La série fait plus que s’inspirer des romans de George R. R. Martin, édités aux Etats-Unis depuis 1996 et en France depuis 1998. Elle en est l’adaptation extrêmement respectueuse : les lecteurs des livres en retrouvent avec plaisir les dialogues et les scènes, servies par des acteurs performants et des production values à la hauteur des attentes. Réputée « infilmable » par Martin lui-même, la saga réussit le tour de force de convaincre dès les premières images, dans une séquence liminaire reprise du livre.
« On a essayé pendant cinquante ans d’adapter Le Seigneur des anneaux en un film, avant que Peter Jackson rencontre le succès en en faisant trois », déclara Martin. « Mes livres sont plus gros et plus sophistiqués, les adapter nécessiterait dix-huit films. Sinon, il faudrait choisir un ou deux personnages. »
Pari relevé pourtant par deux anciens étudiants en littérature, qui se sont connus en Irlande dans les années 1990 avant de collaborer sur un scénario qu’ils n’ont jamais tenté de vendre, The Headmaster. « C’était vraiment, vraiment mauvais », se souvient David Benioff. « On ne l’a jamais montré à qui que ce soit. On n’a même jamais essayé de le vendre parce qu’on était suffisamment intelligents pour savoir que c’était mauvais, mais c’était une expérience sympa et on est restés amis. Au fil des années, que j’écrive un scénario ou un roman, Dan était le premier à le lire. » David Benioff et Daniel Weiss vivent avec Le Trône de Fer leur première grande expérience télé. Le second a travaillé sur l’adaptation du jeu Halo et envisage une adaptation du roman La stratégie Ender d’Orson Scott Card, mais son CV ne contient encore aucun titre de gloire, sinon un roman publié en 2003, Lucky Wander Boy. Le premier est plus aguerri : auteur de plusieurs romans (La 25e heure, Le compteur à zéro, La Ville des voleurs), il a adapté le premier au cinéma pour Spike Lee puis signé le scénario final de Troie de Wolfgang Petersen, avant de travailler deux fois avec le réalisateur Marc Forster. D’abord en signant le scénario original de Stay, qui réunit Ewan McGregor, Ryan Gosling et Naomi Watts (entre autres), ensuite en adaptant le roman de Khaled Hosseini, Les cerfs-volants de Kaboul. Sont venus ensuite X Men Origins : Wolverine, dont il est co-scénariste, puis Brothers, de Jim Sheridan, adaptation d’un scénario original danois.

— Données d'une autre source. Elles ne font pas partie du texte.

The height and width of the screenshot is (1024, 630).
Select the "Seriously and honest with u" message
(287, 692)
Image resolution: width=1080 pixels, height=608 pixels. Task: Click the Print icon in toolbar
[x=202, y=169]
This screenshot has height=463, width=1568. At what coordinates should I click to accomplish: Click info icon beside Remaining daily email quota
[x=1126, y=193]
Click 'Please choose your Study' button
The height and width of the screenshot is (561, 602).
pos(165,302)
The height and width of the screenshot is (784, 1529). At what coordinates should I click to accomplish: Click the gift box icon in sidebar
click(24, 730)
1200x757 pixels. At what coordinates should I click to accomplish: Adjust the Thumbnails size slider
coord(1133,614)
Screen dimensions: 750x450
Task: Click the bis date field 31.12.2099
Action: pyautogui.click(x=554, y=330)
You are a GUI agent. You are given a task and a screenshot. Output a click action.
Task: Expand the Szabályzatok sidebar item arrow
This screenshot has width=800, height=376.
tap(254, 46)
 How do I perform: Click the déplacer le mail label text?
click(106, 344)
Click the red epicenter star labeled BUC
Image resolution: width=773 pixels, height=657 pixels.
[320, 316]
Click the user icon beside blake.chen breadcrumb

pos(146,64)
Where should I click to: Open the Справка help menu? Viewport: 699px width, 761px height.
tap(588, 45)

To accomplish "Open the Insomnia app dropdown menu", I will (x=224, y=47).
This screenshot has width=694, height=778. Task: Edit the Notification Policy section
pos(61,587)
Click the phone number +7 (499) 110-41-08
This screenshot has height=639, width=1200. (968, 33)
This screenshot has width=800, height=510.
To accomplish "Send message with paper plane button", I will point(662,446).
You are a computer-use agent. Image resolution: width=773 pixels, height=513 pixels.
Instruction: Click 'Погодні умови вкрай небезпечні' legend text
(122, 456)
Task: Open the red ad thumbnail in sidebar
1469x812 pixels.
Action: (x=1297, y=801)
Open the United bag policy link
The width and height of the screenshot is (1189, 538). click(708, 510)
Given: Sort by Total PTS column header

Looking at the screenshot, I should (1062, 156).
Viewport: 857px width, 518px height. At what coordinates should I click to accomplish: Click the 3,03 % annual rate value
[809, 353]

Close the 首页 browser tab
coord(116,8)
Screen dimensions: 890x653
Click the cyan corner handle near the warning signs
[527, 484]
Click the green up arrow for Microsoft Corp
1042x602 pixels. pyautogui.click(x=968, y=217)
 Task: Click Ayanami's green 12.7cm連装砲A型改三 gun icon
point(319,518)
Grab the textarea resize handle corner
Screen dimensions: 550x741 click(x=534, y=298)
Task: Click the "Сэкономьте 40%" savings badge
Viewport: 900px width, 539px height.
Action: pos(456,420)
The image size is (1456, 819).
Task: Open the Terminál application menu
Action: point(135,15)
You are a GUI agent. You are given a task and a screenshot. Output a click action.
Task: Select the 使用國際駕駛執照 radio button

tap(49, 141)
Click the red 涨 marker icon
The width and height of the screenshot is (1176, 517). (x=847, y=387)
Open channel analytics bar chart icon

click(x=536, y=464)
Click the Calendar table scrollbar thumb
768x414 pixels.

Le Trône de Fer, ni l’un ni l’autre ne connaissait spécialement. Bien que férus de jeux de rôles, ils n’étaient pas de grands lecteurs de fantasy et leurs études de lettres au Trinity College de Dublin les avaient intéressés à Joyce et Beckett, autant dire à un autre style de littérature. Quand l’agent de George R. R. Martin envoie les livres à David Benioff, c’est dans l’idée d’une adaptation ciné, et la réaction de Benioff est immédiate : d’abord, il est happé par l’histoire, riche, complexe, qui diverge de l’affrontement entre le bien et le mal habituel dans le genre ; ensuite, il comprend que, précisément, l’histoire est trop riche et trop complexe pour pouvoir être adaptée en un film. Ayant branché son ami Weiss sur la prose de mister Martin, il en arrive avec lui à la même conclusion que l’écrivain : « Comme l’a dit George, Le Seigneur des anneaux a à peu près la même longueur que Le Trône de Fer [comprenez : les trois tomes du livre de Tolkien et le premier volume du cycle de Martin], et Le Seigneur des anneaux fonctionne très bien comme un long-métrage de dix heures. » Benioff d’ajouter que les livres ne pouvaient pas fonctionner, eux, sous une forme cinématographique : « ils sont trop longs, il y a trop de personnages, ils sont trop complexes. Si on fait un film pour un grand studio, il faudra obtenir le PG-13 [l’interdiction pour les moins de 13 ans seulement] et viser une durée de deux heures et demie, ce qui signifierait couper quatre-vingt-quinze pour cent de l’histoire. »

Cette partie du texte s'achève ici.